(imagem recolhida da net) Vivo meu equinócio à revelia da vontade de Zênite, dias e noites se completam sempre com as mesmas vulgares ocorrências: nuvens serenas de poeiras, ventos leves, plumas airosas, alguns meros pontos de luz à risca dos olhos, embore admire o espetáculo monocromático das folhas secas que vagueiam perdidas entre bosques, praças e avenidas com árvores solitárias despidas de suas vestes. A íris a confundir-se com as cores indiferentes, frias e distantes do outono, estação do ano que quase me paralisa de tão bela que é, respiro devagar e cuidadosamente para não ser tragada pelo ocre das alamedas, caminho lentamente, mãos no bolso do casaco, com frio - esse fiel companheiro -, acompanho com o olhar o vai e vem das folhas que se soltam dos galhos como idéias porosas, e o pensamento em semi-círculos, dando volteios acrobáticos em torno de imensas saudades.

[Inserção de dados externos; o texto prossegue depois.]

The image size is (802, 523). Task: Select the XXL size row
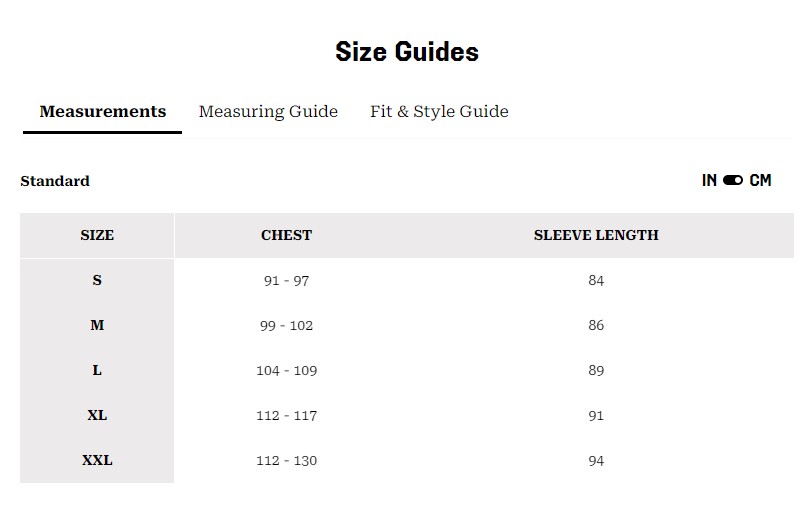97,461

As pessoas passam por mim cerradas em seus próprios devaneios, suas lembranças, quem sabe suas dores, servindo de grades que impedem aproximações e o tempo gesta sentidos e sentimentos vastos em mim, disfarço-me em sombras como quem se esgueira por entre as folhagens densas dos jardins que sequer conheço, invento-me flores e cores, numa inútil tentativa de sobressair da multidão terracota que passa apressadamente à minha volta.

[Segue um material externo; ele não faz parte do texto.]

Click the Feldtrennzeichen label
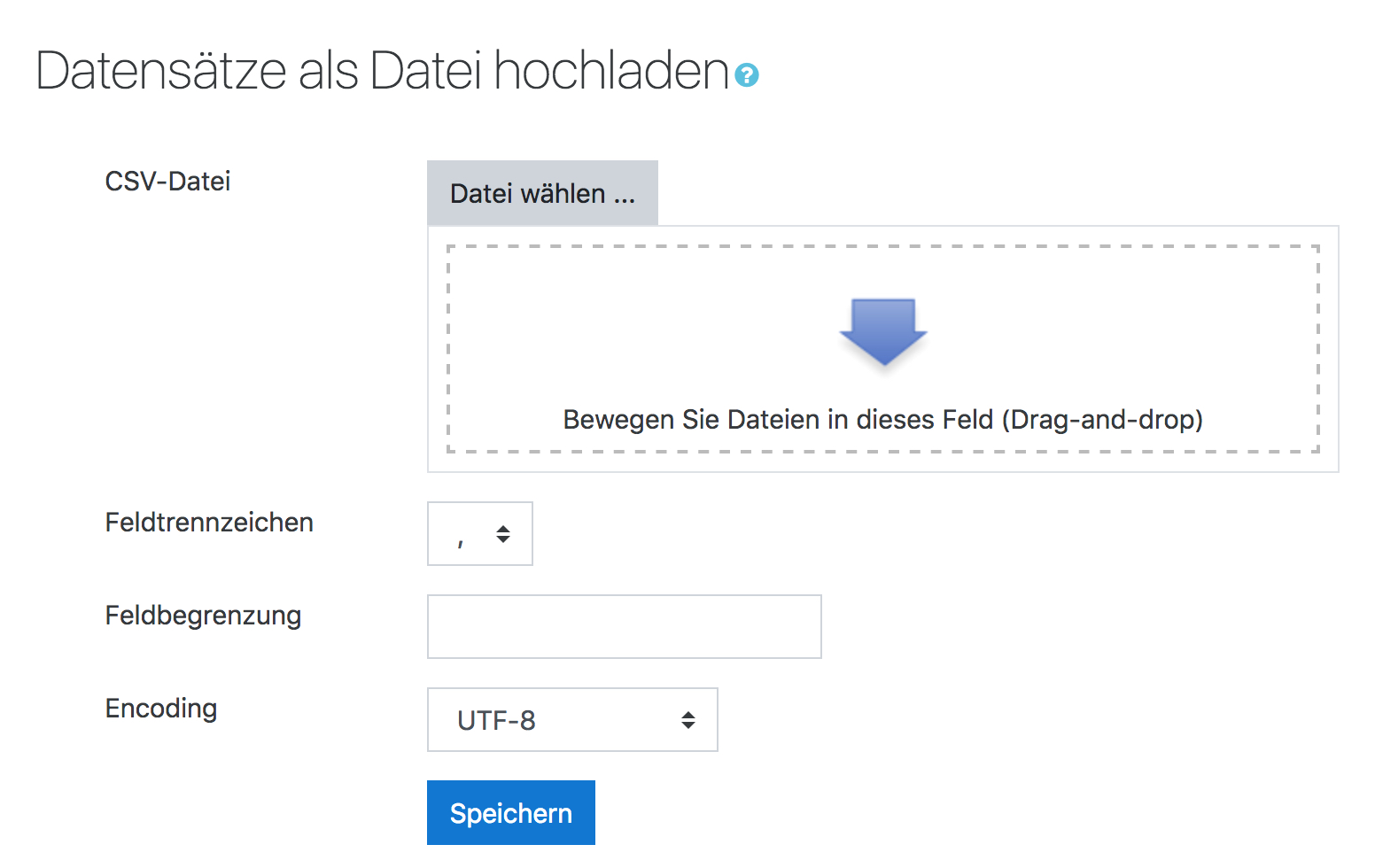The image size is (1375, 868). 209,523
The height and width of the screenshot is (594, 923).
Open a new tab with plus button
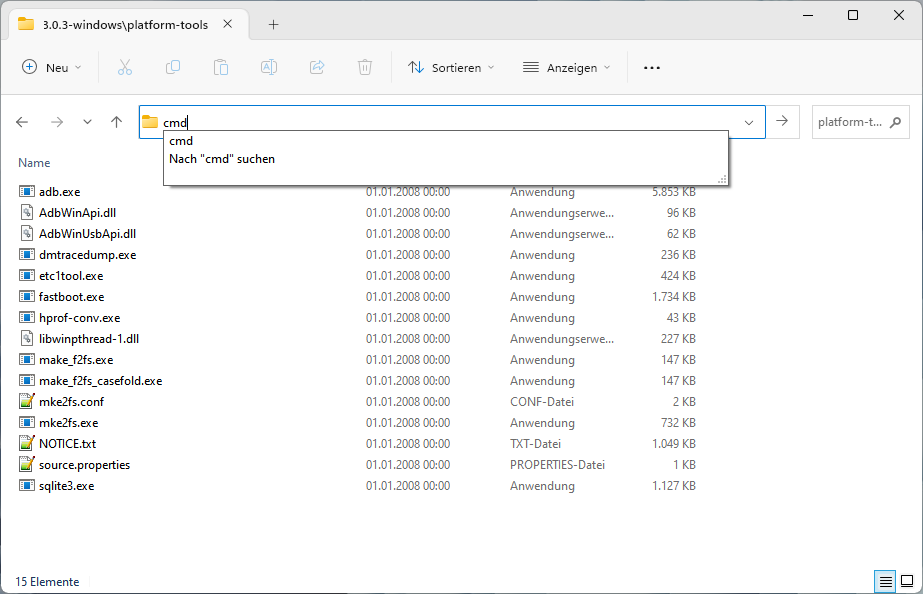[x=273, y=25]
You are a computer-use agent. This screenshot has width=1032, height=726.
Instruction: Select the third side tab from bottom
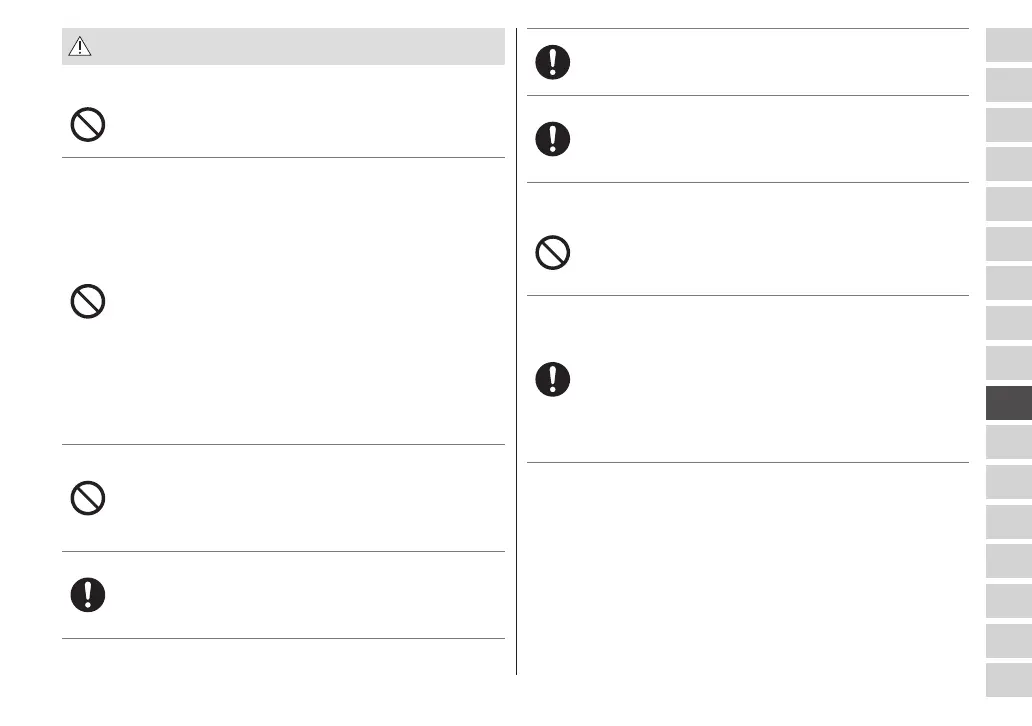point(1008,601)
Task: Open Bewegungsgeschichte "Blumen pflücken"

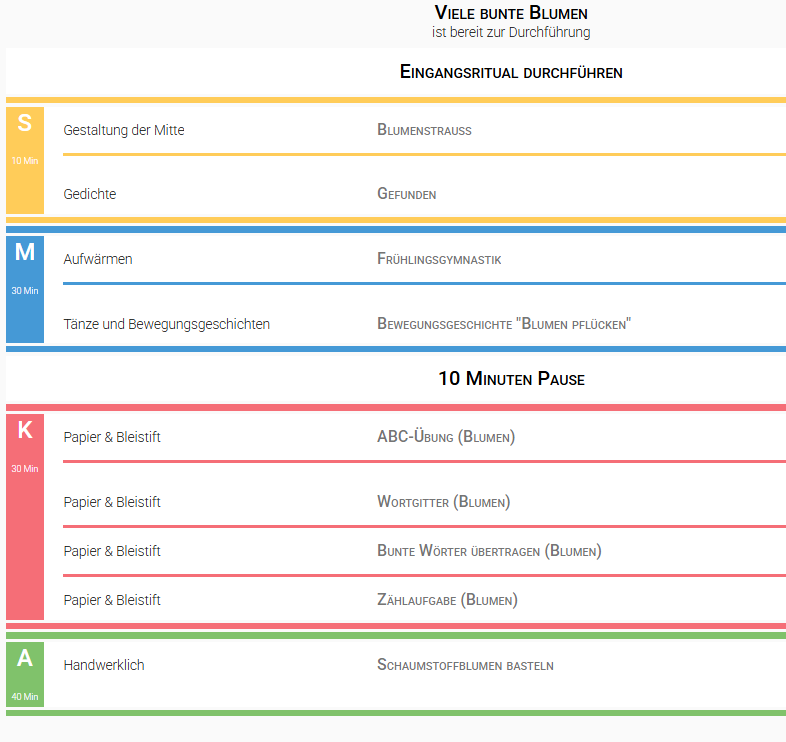Action: coord(504,324)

E nessa meditação sem fim, o vento arranca de mim, a última lembrança tua, quantas palavras sepultaste nesse dorido silêncio, nós que rompemos barreiras, destruímos abismos, clareamos cegueiras, hasteamos bandeiras; nós que fomos uma só tribo, barro, água, betume, azeite, sal; carvão, a nossa descoberta do fogo; cobre, cobalto, chumbo, zinco; lápis-lázuli, carbono, cádmio, crómio, titânio, mercúrio, hematite, todos os pigmentos em mescla, resultavam na nossa cor: amor-terra!
Ainda nas cavernas falávamos um idioma só, bebíamos em um só cântaro, cantávamos sinfonias com ardor. Fizemos dos nossos sonhos plantas imorredouras, costuramos os dias com a linha do horizonte, equilibrando a ilusão, num ponto eqüidistante, e nesse espaço itinerante, nossos já desfigurados semblantes, no orvalho da lonjura, são meros figurantes desse outono infinito.
Então vesti meu vestido mais bonito, aquele de cor encarnada, bordado de esperança, busquei um ponto do céu, enrolei num pedacinho de papel, salpiquei a doçura do mel e enviei no vento, vaticinei em solfejo: quando contemplares as estrelas, taciturno, ou em enlevo, aquela que se destaca entre todas, a mais brilhante, com total vicejo, sou eu lhe mandando um beijo. Inda diante do peso do que longe vai, do que tão longe está, a alma pesa como a luz, pensamento transfigurado, deixo teu sorriso guardado, calcinado, na caixinha do meu coração. Tento subverter os sonhos que me circundam, carrego-os com passos lentos, entre gestos e rituais, esses pequenos sinais, dilemas, que inevitavelmente terminam em poemas.
Quem me acompanha? Chet Baker, Autumn in New York... Vamos sentir!